SOURCE: Radar Logic, Inc.

Radar Logic, Inc.

March 04, 2009 09:00 ET

Radar Logic Reports Rising Home Sales Amid Falling Prices

In December, Foreclosure Sales Drove Transactions Up, Prices Down

NEW YORK, NY--(Marketwire - March 4, 2009) - In December 2008, improvements in home affordability and low mortgage rates contributed to a 7% year-over-year increase in home sales in the 25 metropolitan statistical areas (MSAs) tracked by Radar Logic Incorporated. According to the December 2008 RPXTM Monthly Housing Market Report released today by Radar Logic, transactions increased in 14 of the 25 MSAs, with the largest increase in metropolitan areas where sales of foreclosed homes constitute a significant share of total transactions, particularly Las Vegas, Phoenix and the five California MSAs covered by the report.

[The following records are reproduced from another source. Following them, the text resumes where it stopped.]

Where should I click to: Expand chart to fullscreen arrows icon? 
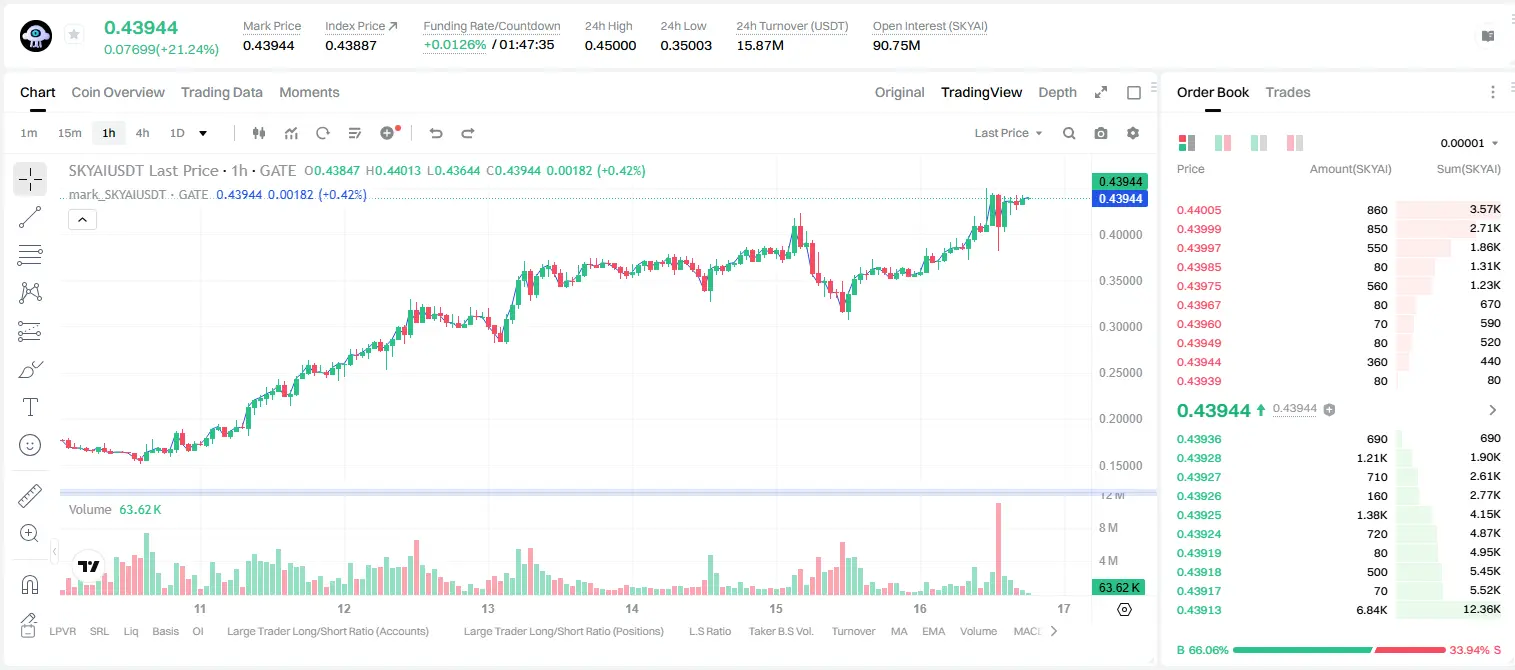[1101, 92]
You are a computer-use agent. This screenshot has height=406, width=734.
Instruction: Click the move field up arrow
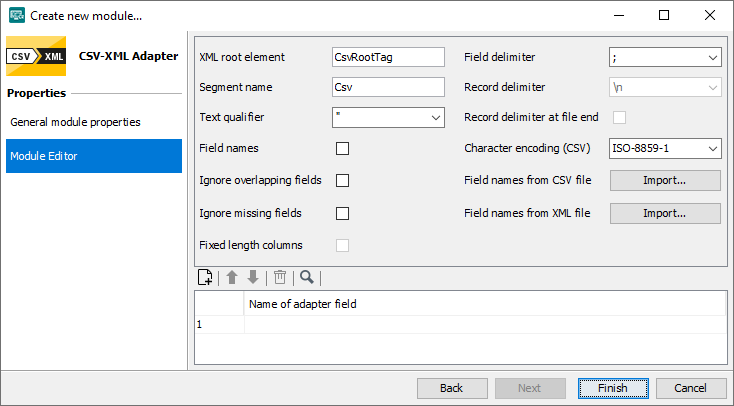pyautogui.click(x=232, y=278)
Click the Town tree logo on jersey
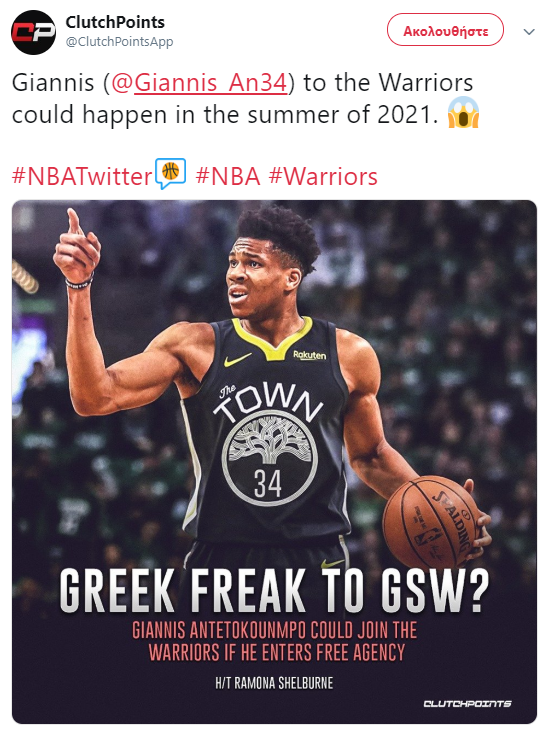546x730 pixels. coord(270,458)
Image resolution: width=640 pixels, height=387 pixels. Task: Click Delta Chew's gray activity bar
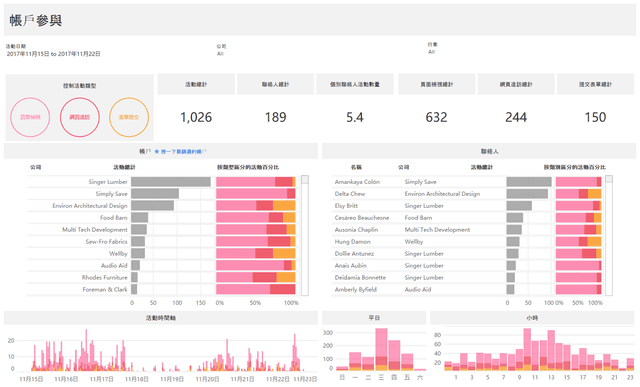coord(527,194)
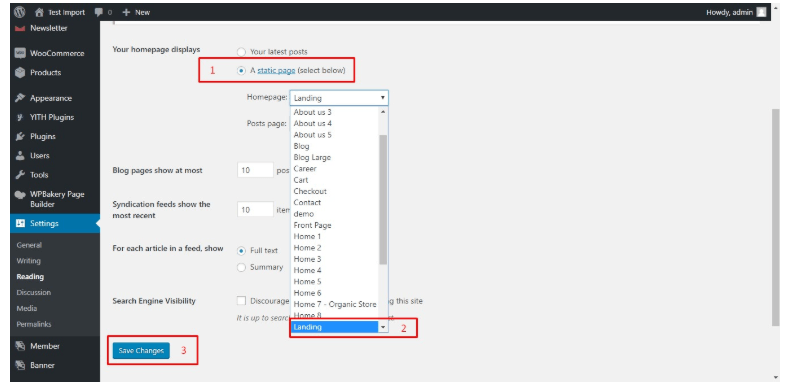Select the Your latest posts radio
785x388 pixels.
pos(241,52)

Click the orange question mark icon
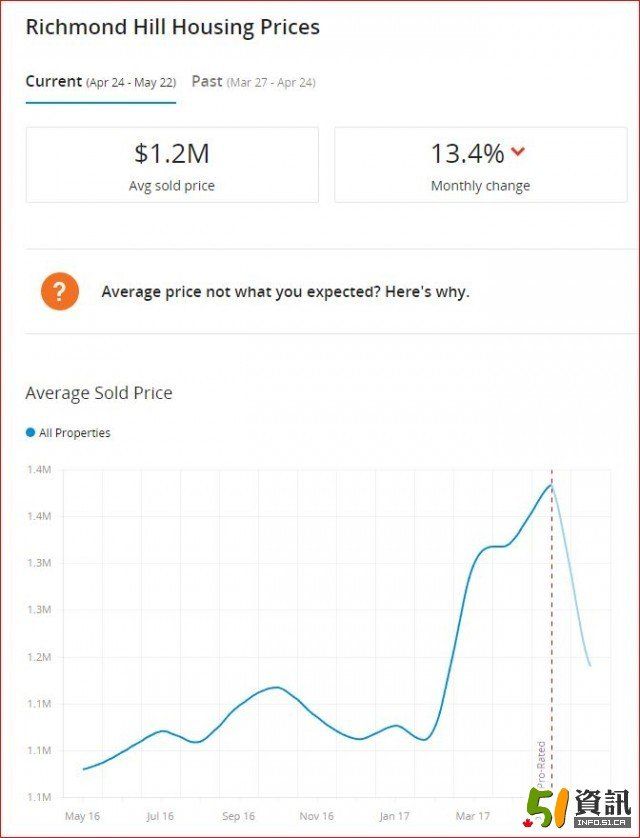coord(60,292)
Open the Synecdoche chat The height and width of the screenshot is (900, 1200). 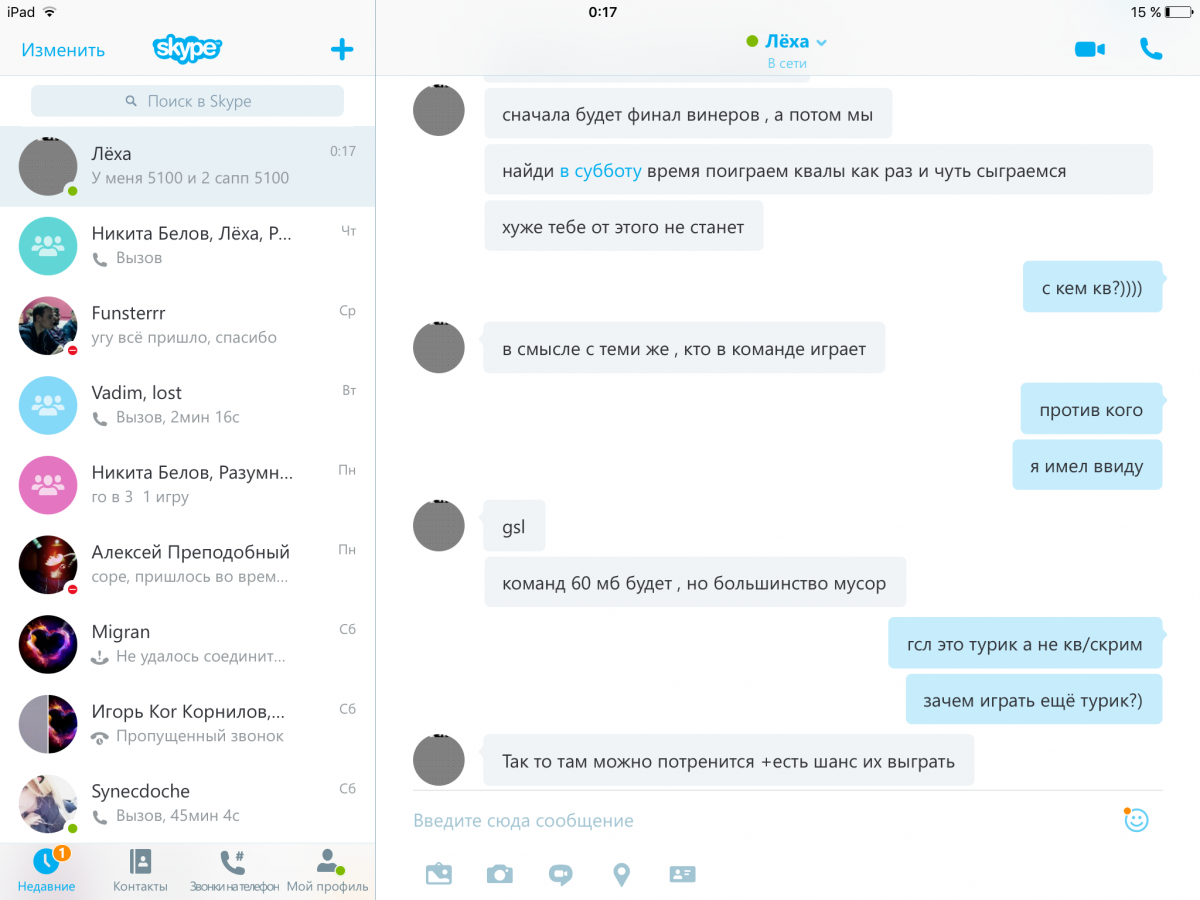tap(187, 804)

Sales of foreclosed homes by financial institutions, together with sales to third parties at foreclosure auctions, increased 177% in the 25 MSAs between December 2007 and December 2008. Over the same period, all other sales decreased by 17%.

These foreclosure-related sales, which Radar Logic calls motivated sales, are characterized by significant price discounts compared to other sales in the same MSA. These discounts range from 20% to over 50%, depending on the MSA. As motivated sales increased as a share of total sales, the shift in the mix of sales contributed to a decline in home prices. Between December 2007 and December 2008, the 25-MSA composite price decreased by 22%. If the mix of motivated sales and other sales had remained unchanged since December 2007, the composite would have declined by 16%.

"As foreclosures increase and sales outside of foreclosure decline, motivated sales are starting to represent a significant percentage of the transactions we observe in several of the MSAs we track, particularly in the West," said Michael Feder, Radar Logic's president and CEO. "As motivated sales increase, the prices they receive will likely become more the norm than the exception."

Key Observations:

--  The growth in transactions from December 2007 to December 2008 marks a
    significant improvement over the previous year, when transactions dropped
    in each of the 25 MSAs and declined 40% overall versus 2006.
--  Prices in all 25 MSAs declined between December 2007 and December
    2008, largely due to the increase in motivated sales as a share of total
--  The normal seasonal decline in prices and transactions from November
    to December abated compared to 2007 in most MSAs.
--  The Manhattan condominium market experienced a year-over-year price
    increase, largely due to closings on new construction, which likely were
    priced well before the closing date. The weakness of the market was
    reflected in a substantial decline in transactions relative to December

The complete December 2008 RPX Monthly Housing Market Report is available on Radar Logic's website at:

Report Methodology

The RPX Monthly Housing Market Report is produced by Radar Logic Incorporated, a New York-based real estate data and analytics company. These reports are published 63 days after the last transaction date of every month, providing insight and detailed analysis of Radar Logic's 25 Metropolitan Statistical Areas (MSAs) and the Manhattan Condo market. This study is based on the premise that there is not a national housing market; rather, each of the MSAs, while having economic influences in common like credit and mortgage rates, is influenced primarily by local conditions.

Data in the RPX Monthly Housing Market Report reflect the 28-day aggregated value of Radar Logic Daily™ Prices. The price per square foot metric used is a powerful tool for analyzing housing markets because it significantly reduces the influence of property sizes on overall housing price trends, which can skew results. The Daily Prices for each MSA are not adjusted for seasonal variations. In some cases, Daily Prices may vary based on reporting characteristics within individual MSAs.

The January 2009 RPX Monthly Housing Market Report will be released on April 3, 2009, at 12:01 AM EST.

About Radar Logic

Radar Logic Incorporated, a real estate data and analytics company, calculates and publishes the Radar Logic Daily™ Prices. The prices track housing values for major U.S. metropolitan areas and are the basis of the Residential Property Index™ (RPX™), a market that enables real estate to be traded as a liquid asset, via property derivatives marketed by major financial institutions. RPX allows real estate and financial professionals to manage opportunity and risk, invest in real estate values without owning physical assets and effectively analyze markets using a consistent metric: price per square foot.